My sister and I had matching white felt circle skirts that she made appliqués for both Christmas and Valentine’s Day. She would stitch them on and then remove them. As we grew, new circle skirts would be cut to size.
Proof….
I read a meme this year that said,
“It turns out all the Christmas magic from
my childhood was really just a mom
who loved me so much.”
unknown
That was my mom.
All the decorations, baking, special meals, staying up late sewing a gift, wrapping…all of it was her love expressed through her hands of service.
She came to live in our town when my dad’s Alzheimers nearly took her out in 2003. Like so many, they had not realized how bad he was and how much it was taking out of her as she cared for him and her sister who had dementia.
Broken mentally, physically and emotionally we brought her here along with my very confused and angry father and my very confused and docile aunt.
The one who could talk for an hour without taking a breath.
Dementia did not put a damper on her gift.
As my mother slowly recovered and the reality that we would have to be moving them into facilities here in our area sunk in, she whispered to me she realized she had left me with a mess and she was sorry, but good luck with that.
Thus began a process of closing out two houses long distance, navigating health care for three seniors and bringing a complete overhaul to our family of five.
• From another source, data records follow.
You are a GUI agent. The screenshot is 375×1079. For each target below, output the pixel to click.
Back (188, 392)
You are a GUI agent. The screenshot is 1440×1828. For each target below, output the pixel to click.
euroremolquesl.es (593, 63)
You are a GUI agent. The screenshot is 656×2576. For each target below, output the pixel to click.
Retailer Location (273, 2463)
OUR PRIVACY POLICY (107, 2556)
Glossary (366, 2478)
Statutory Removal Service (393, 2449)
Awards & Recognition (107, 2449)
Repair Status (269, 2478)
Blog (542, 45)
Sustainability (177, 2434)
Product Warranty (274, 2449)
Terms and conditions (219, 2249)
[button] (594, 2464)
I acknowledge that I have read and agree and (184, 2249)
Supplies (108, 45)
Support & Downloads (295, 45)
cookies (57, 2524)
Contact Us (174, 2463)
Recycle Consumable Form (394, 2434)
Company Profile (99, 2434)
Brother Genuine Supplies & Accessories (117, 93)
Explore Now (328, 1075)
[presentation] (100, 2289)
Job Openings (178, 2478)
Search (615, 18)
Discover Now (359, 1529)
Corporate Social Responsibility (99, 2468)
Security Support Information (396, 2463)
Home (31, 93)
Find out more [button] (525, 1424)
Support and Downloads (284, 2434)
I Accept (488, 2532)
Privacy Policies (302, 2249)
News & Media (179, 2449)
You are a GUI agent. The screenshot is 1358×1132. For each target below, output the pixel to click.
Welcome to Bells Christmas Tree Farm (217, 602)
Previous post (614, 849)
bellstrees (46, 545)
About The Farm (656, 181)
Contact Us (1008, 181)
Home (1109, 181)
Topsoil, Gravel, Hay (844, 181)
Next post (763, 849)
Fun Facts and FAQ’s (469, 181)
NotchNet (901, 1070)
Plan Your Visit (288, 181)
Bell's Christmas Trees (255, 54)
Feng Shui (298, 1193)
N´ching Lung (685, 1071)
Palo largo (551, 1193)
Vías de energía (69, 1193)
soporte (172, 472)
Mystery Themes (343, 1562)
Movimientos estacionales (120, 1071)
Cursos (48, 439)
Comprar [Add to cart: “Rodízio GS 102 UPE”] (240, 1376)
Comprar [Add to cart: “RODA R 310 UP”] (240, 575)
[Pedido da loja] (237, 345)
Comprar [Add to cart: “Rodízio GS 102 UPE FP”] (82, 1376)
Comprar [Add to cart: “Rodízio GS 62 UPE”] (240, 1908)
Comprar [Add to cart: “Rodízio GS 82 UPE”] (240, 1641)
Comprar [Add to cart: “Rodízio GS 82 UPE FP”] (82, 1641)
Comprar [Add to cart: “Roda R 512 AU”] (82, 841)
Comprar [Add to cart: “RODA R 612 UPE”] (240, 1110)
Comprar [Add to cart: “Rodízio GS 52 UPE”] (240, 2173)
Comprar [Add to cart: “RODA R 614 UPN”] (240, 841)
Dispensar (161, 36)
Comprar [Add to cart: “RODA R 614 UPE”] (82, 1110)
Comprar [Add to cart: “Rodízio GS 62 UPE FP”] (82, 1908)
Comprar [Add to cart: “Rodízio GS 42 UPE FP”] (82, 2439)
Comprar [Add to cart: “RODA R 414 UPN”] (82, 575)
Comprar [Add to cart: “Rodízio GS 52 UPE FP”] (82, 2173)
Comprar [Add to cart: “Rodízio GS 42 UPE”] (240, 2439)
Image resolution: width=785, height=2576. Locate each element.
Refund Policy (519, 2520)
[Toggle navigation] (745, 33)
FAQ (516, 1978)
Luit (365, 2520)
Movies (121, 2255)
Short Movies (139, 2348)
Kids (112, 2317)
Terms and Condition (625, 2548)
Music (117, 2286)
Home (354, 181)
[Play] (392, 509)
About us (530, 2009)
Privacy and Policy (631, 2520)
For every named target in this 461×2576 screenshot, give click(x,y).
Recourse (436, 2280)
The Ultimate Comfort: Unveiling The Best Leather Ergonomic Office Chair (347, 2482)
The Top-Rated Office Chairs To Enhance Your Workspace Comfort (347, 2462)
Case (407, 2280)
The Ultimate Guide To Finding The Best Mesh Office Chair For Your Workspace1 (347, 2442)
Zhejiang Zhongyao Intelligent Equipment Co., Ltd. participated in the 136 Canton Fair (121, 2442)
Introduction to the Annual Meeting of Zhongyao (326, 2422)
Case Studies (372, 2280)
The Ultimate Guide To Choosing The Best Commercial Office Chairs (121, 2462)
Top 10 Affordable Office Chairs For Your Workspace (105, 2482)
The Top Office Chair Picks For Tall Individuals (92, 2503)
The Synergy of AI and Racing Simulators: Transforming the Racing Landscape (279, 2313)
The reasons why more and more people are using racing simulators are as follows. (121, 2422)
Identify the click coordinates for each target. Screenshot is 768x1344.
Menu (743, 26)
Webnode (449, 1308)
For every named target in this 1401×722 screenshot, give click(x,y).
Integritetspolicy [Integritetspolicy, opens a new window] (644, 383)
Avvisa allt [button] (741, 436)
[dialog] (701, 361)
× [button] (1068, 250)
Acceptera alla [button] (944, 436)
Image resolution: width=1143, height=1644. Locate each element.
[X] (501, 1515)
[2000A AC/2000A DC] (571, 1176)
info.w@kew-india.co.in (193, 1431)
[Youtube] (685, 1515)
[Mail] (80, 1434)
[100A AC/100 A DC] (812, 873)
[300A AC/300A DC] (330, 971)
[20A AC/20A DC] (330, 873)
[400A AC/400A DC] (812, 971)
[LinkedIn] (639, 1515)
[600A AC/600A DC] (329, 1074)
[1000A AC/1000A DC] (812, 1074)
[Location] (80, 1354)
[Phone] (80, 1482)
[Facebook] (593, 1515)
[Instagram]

Thankfully mom could live independently and we got her a place at a lovely home for seniors, while I moved my dad and aunt into various facilities and dealt with both nursing homes and teens at home.
My mom made friends like crazy, helped the staff set the tables and clear for their meals in the lovely dining room, found a church she liked and started working in the office to help with newsletter printing and distribution.
God mended a kind of dysfunctional mother-daughter relationship and gave me five years with a mom I had never had.
So yeah.
We hang this photograph on the tree to remember her spunky little self and our kind and loving God who redeems what is broken in this world.